PROBLEM STATEMENT: Copy the material below word for word, keeping every line as it appears.
— Start —
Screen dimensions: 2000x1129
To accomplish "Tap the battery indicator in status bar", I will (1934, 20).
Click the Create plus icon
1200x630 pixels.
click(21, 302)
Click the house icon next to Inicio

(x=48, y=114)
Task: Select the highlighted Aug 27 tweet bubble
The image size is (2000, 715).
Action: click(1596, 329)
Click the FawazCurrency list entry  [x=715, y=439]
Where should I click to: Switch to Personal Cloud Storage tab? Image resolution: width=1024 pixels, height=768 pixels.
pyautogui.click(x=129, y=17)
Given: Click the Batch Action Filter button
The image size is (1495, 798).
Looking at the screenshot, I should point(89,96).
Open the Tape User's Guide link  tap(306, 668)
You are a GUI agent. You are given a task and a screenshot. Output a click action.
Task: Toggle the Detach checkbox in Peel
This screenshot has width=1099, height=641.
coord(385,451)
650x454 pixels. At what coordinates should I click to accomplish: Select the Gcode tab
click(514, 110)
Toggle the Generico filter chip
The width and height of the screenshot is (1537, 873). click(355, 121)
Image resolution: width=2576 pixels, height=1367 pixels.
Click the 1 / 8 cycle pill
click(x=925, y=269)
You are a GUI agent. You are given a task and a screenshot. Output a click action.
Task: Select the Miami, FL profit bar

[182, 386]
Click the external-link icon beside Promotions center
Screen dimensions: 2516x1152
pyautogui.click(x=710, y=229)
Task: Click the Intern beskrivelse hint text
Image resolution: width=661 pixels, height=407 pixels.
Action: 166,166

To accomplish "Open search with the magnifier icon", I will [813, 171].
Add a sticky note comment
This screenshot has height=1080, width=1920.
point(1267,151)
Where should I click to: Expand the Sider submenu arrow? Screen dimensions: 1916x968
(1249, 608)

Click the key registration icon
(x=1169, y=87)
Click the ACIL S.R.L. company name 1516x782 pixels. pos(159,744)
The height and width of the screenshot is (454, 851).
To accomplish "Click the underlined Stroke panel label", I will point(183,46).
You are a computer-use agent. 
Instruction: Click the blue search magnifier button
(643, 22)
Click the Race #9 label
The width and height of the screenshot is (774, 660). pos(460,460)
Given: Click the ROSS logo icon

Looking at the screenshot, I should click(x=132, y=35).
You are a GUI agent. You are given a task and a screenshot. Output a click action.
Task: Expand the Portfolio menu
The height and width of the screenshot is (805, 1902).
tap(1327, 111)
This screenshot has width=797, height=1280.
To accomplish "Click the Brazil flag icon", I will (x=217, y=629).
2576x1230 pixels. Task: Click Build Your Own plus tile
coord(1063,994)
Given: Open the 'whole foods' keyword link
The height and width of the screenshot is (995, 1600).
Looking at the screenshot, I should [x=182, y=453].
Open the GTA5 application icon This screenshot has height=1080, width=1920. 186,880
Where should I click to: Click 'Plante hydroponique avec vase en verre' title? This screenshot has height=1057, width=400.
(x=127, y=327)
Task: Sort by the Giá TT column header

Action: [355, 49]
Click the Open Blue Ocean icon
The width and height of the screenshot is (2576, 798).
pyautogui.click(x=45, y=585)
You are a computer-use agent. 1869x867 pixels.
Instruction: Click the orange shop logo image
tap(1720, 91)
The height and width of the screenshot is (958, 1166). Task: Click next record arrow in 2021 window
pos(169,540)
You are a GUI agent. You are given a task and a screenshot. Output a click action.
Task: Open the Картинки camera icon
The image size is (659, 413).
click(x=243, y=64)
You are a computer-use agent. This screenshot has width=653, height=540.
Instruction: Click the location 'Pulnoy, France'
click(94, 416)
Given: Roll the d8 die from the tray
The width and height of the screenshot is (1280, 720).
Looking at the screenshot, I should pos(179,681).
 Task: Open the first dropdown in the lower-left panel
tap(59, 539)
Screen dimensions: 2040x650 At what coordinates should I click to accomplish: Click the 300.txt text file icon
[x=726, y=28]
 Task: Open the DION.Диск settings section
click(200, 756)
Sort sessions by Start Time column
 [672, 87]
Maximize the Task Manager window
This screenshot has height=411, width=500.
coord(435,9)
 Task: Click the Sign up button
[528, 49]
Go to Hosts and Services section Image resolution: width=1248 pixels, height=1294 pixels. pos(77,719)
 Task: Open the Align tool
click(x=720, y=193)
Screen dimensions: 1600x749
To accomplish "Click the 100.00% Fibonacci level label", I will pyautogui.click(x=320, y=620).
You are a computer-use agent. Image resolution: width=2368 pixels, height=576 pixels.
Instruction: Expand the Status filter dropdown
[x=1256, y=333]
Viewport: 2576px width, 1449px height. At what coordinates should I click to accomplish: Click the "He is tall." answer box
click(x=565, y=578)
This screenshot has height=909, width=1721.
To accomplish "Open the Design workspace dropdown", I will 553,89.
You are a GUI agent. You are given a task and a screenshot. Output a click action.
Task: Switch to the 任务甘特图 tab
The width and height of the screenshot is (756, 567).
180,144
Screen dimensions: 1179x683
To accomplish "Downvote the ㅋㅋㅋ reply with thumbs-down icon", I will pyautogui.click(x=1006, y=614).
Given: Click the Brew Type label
— End —
EXERCISE RESULT:
Screen dimensions: 2000x1129
To accomplish "Tap the battery indicator in status bar", I will (1934, 20).
Click the Create plus icon
1200x630 pixels.
click(21, 302)
Click the house icon next to Inicio

(x=48, y=114)
Task: Select the highlighted Aug 27 tweet bubble
The image size is (2000, 715).
Action: click(1596, 329)
Click the FawazCurrency list entry  [x=715, y=439]
Where should I click to: Switch to Personal Cloud Storage tab? Image resolution: width=1024 pixels, height=768 pixels.
pyautogui.click(x=129, y=17)
Given: Click the Batch Action Filter button
The image size is (1495, 798).
Looking at the screenshot, I should point(89,96).
Open the Tape User's Guide link  tap(306, 668)
You are a GUI agent. You are given a task and a screenshot. Output a click action.
Task: Toggle the Detach checkbox in Peel
This screenshot has width=1099, height=641.
coord(385,451)
650x454 pixels. At what coordinates should I click to accomplish: Select the Gcode tab
click(514, 110)
Toggle the Generico filter chip
The width and height of the screenshot is (1537, 873). click(355, 121)
Image resolution: width=2576 pixels, height=1367 pixels.
Click the 1 / 8 cycle pill
click(x=925, y=269)
You are a GUI agent. You are given a task and a screenshot. Output a click action.
Task: Select the Miami, FL profit bar

[182, 386]
Click the external-link icon beside Promotions center
Screen dimensions: 2516x1152
pyautogui.click(x=710, y=229)
Task: Click the Intern beskrivelse hint text
Image resolution: width=661 pixels, height=407 pixels.
Action: 166,166

To accomplish "Open search with the magnifier icon", I will [813, 171].
Add a sticky note comment
This screenshot has height=1080, width=1920.
point(1267,151)
Where should I click to: Expand the Sider submenu arrow? Screen dimensions: 1916x968
(1249, 608)

Click the key registration icon
(x=1169, y=87)
Click the ACIL S.R.L. company name 1516x782 pixels. pos(159,744)
The height and width of the screenshot is (454, 851).
To accomplish "Click the underlined Stroke panel label", I will point(183,46).
You are a computer-use agent. 
Instruction: Click the blue search magnifier button
(643, 22)
Click the Race #9 label
The width and height of the screenshot is (774, 660). pos(460,460)
Given: Click the ROSS logo icon

Looking at the screenshot, I should click(x=132, y=35).
You are a GUI agent. You are given a task and a screenshot. Output a click action.
Task: Expand the Portfolio menu
The height and width of the screenshot is (805, 1902).
tap(1327, 111)
This screenshot has width=797, height=1280.
To accomplish "Click the Brazil flag icon", I will (x=217, y=629).
2576x1230 pixels. Task: Click Build Your Own plus tile
coord(1063,994)
Given: Open the 'whole foods' keyword link
The height and width of the screenshot is (995, 1600).
Looking at the screenshot, I should [x=182, y=453].
Open the GTA5 application icon This screenshot has height=1080, width=1920. 186,880
Where should I click to: Click 'Plante hydroponique avec vase en verre' title? This screenshot has height=1057, width=400.
(x=127, y=327)
Task: Sort by the Giá TT column header

Action: [355, 49]
Click the Open Blue Ocean icon
The width and height of the screenshot is (2576, 798).
pyautogui.click(x=45, y=585)
You are a computer-use agent. 1869x867 pixels.
Instruction: Click the orange shop logo image
tap(1720, 91)
The height and width of the screenshot is (958, 1166). Task: Click next record arrow in 2021 window
pos(169,540)
You are a GUI agent. You are given a task and a screenshot. Output a click action.
Task: Open the Картинки camera icon
The image size is (659, 413).
click(x=243, y=64)
You are a computer-use agent. This screenshot has width=653, height=540.
Instruction: Click the location 'Pulnoy, France'
click(94, 416)
Given: Roll the d8 die from the tray
The width and height of the screenshot is (1280, 720).
Looking at the screenshot, I should pos(179,681).
 Task: Open the first dropdown in the lower-left panel
tap(59, 539)
Screen dimensions: 2040x650 At what coordinates should I click to accomplish: Click the 300.txt text file icon
[x=726, y=28]
 Task: Open the DION.Диск settings section
click(200, 756)
Sort sessions by Start Time column
 [672, 87]
Maximize the Task Manager window
This screenshot has height=411, width=500.
coord(435,9)
 Task: Click the Sign up button
[528, 49]
Go to Hosts and Services section Image resolution: width=1248 pixels, height=1294 pixels. pos(77,719)
 Task: Open the Align tool
click(x=720, y=193)
Screen dimensions: 1600x749
To accomplish "Click the 100.00% Fibonacci level label", I will pyautogui.click(x=320, y=620).
You are a computer-use agent. Image resolution: width=2368 pixels, height=576 pixels.
Instruction: Expand the Status filter dropdown
[x=1256, y=333]
Viewport: 2576px width, 1449px height. At what coordinates should I click to accomplish: Click the "He is tall." answer box
click(x=565, y=578)
This screenshot has height=909, width=1721.
To accomplish "Open the Design workspace dropdown", I will 553,89.
You are a GUI agent. You are given a task and a screenshot. Output a click action.
Task: Switch to the 任务甘特图 tab
The width and height of the screenshot is (756, 567).
180,144
Screen dimensions: 1179x683
To accomplish "Downvote the ㅋㅋㅋ reply with thumbs-down icon", I will pyautogui.click(x=1006, y=614).
Given: Click the Brew Type label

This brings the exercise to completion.